The program affords Oregonians predictability and sustainability to the development process by allocating land for industrial, commercial and housing development, as well as transportation and agriculture.  

The Department of Land Conservation and Development (DLCD) administers the program. A seven-member volunteer citizen board known as the Land Conservation and Development Commission (LCDC) guides DLCD.  

Under the program, all cities and counties have adopted comprehensive plans that meet mandatory state standards. The standards are 19 Statewide Planning Goals that deal with land use, development, housing, transportation, and conservation of natural resources. Periodic review of plans and technical assistance in the form of grants to local jurisdictions are key elements of the program.
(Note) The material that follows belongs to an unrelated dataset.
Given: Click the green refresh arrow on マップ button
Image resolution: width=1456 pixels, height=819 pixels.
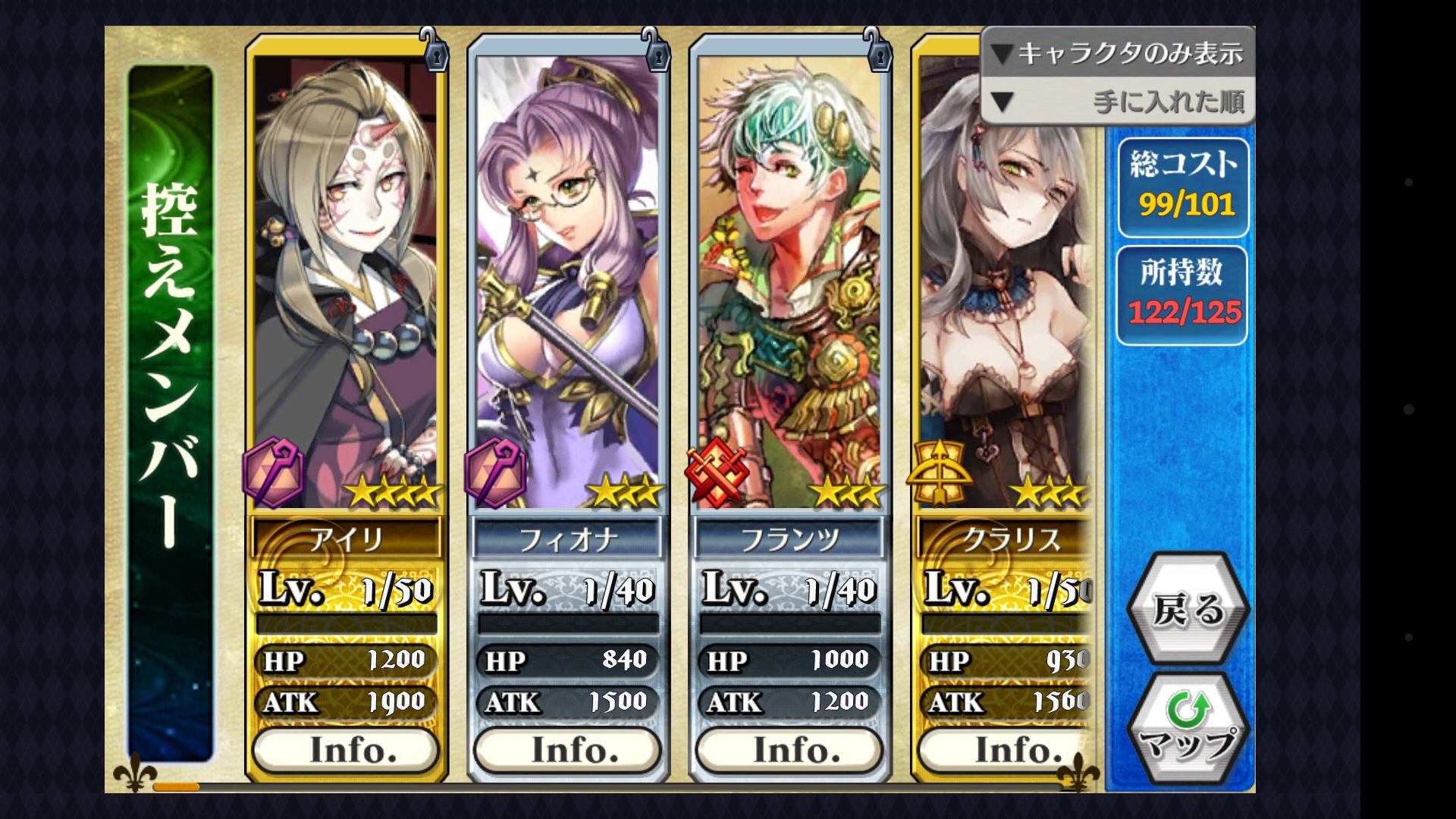Looking at the screenshot, I should click(1188, 708).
Goal 10: Housing – Acknowledges that adequate housing supply is a fundamental building block of a healthy community. Likewise, provision of housing for a community is one of the primary elements in a comprehensive plan for cities in Oregon. Housing takes many forms, and should be built to serve people at a variety of incomes levels. A housing supply that meets community needs is one that offers people a range of different places to live, different community densities to choose from, and does not overburden the financial resources of any group living there.

Goal 10 planning, at a local level, asks that cities inventory their "buildable lands", this refers to land inside an urban growth boundary that is suitable and available for residential use. This is determined, in large part, by local zoning codes as well as the amount of developable lands in a city Urban Growth Boundary. In addition to this, cities also must identify and implement actions that increase housing production, affordability, and choice.